O controlo começa muito antes de escolher um modelo
Se há uma ideia que atravessa todas as opiniões é que a soberania da IA não se conquista quando uma empresa assina um contrato com um fornecedor. Começa muito antes disso, na forma como a tecnologia é integrada nos sistemas, como os dados circulam dentro da organização e como é preparada uma eventual mudança de fornecedor. É precisamente aqui que muitas empresas continuam a falhar. Na experiência da Claranet Portugal, o erro mais frequente é começar pela ferramenta e só depois pensar na governação. «Continuamos a ver organizações que adoptam um serviço de IA generativa por iniciativa de uma equipa ou departamento, sem que a TI ou a Segurança tenham visibilidade sobre que dados estão a ser expostos à ferramenta», afirma Pedro Teixeira. O problema raramente fica por aí. A falta de regras de acesso, a ausência de planos de contingência e a dependência de um único fornecedor acabam por criar riscos que muitas organizações só descobrem quando já estão demasiado dependentes da tecnologia. «Outro erro recorrente é assumir que o serviço de IA vai estar sempre disponível e com as mesmas condições, sem plano de contingência se o fornecedor alterar preços, funcionalidades ou o próprio modelo subjacente», alerta.

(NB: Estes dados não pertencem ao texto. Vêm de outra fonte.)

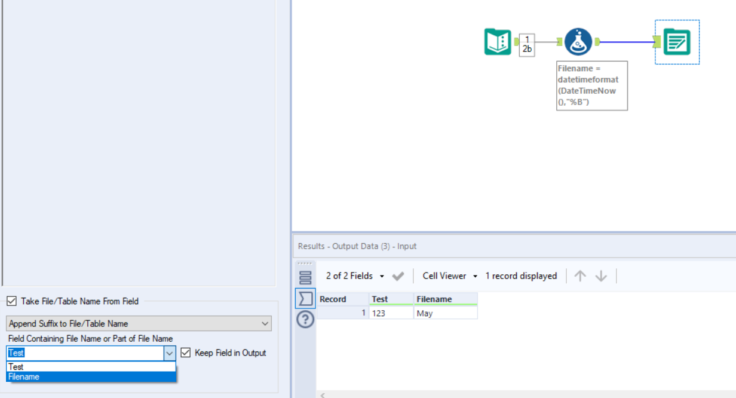Click the down arrow to go to next record
This screenshot has height=398, width=736.
601,275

É por isso que, na sua perspectiva, a pergunta que as empresas devem fazer mudou. «Já não é apenas ‘onde estão os dados?’, mas ‘o que acontece à operação se este serviço parar?’». A resposta passa por uma palavra que surge repetidamente ao longo desta reportagem: arquitectura. Antes de escolher um modelo, um fornecedor ou uma plataforma, importa perceber como será possível substituí-los no futuro. Quanto mais uma aplicação estiver construída à volta de uma única tecnologia, maior será o custo – financeiro, operacional e até estratégico – de uma eventual mudança. «Recomendamos sempre começar pela arquitectura, não pelo contrato», resume Pedro Teixeira. O objectivo é, enfatiza o responsável, manter os dados e a lógica de negócio sob controlo da organização, utilizar os serviços de IA como componentes intercambiáveis e testar regularmente se uma migração para outro fornecedor é realmente possível.

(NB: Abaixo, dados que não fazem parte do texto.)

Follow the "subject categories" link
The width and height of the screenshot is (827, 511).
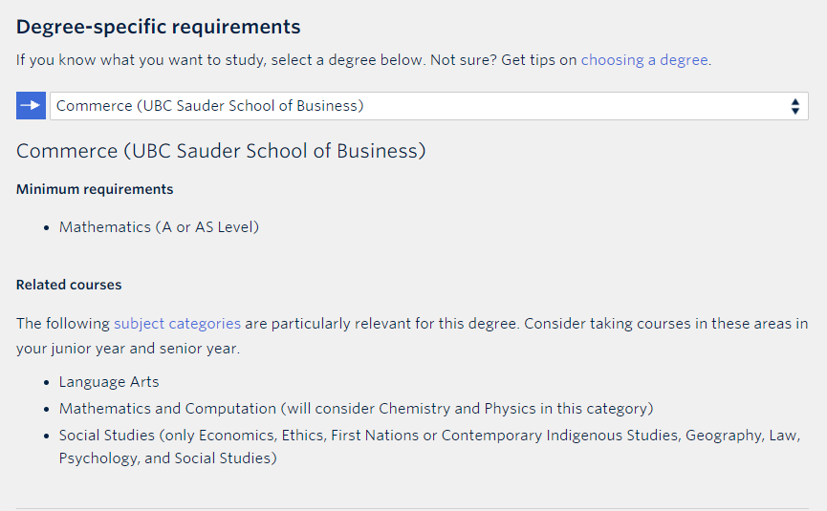(x=177, y=323)
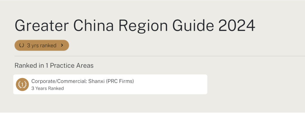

A preocupação com o chamado vendor lock-in também está presente na Microsoft. Pedro Soares considera legítimo que as empresas receiem ficar excessivamente dependentes de um único fornecedor e defende que essa dependência pode ser reduzida através de arquitecturas abertas, ambientes híbridos e soluções multi-cloud. «Ao disponibilizar múltiplos modelos, frameworks e opções de deployment, cria-se uma camada de abstracção que permite às organizações adaptar e evoluir as suas soluções ao longo do tempo», afirma. Mais do que escolher a tecnologia «certa», acrescenta, importa garantir que continua a existir liberdade para mudar de tecnologia quando isso fizer sentido.

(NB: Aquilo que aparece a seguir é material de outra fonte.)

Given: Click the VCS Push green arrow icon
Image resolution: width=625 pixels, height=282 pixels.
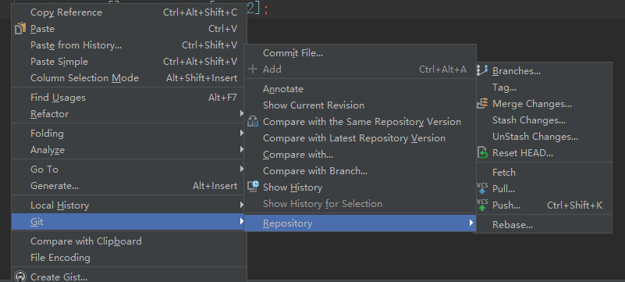Looking at the screenshot, I should point(482,205).
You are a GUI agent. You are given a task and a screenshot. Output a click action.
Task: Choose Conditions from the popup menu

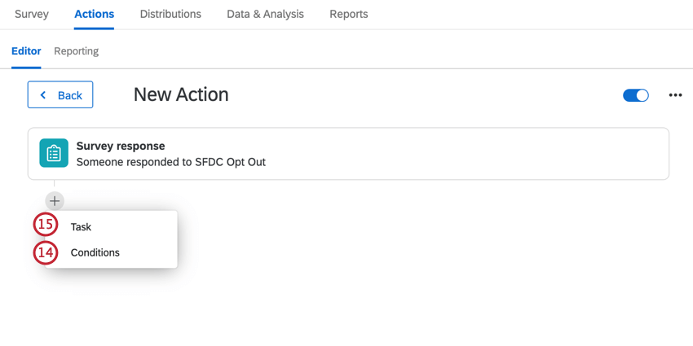[95, 253]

A regulamentação veio acelerar uma mudança que já estava em curso
Durante muito tempo, muitas empresas encararam a governação da inteligência artificial como uma boa prática. Com a entrada em vigor do AI Act, essa abordagem deixa de ser suficiente, com a regulamentação europeia a não dizer apenas o que pode ou não pode ser feito, mas a obrigar as organizações a conhecer melhor os sistemas que utilizam, os dados que os alimentam e os riscos associados à sua utilização. Pedro Soares considera que essa mudança já se faz sentir. «O que estamos a observar não é uma desaceleração na inovação, mas sim uma evolução para arquitecturas mais robustas, onde compliance, segurança e governance são integradas desde o início, numa lógica de compliance by design».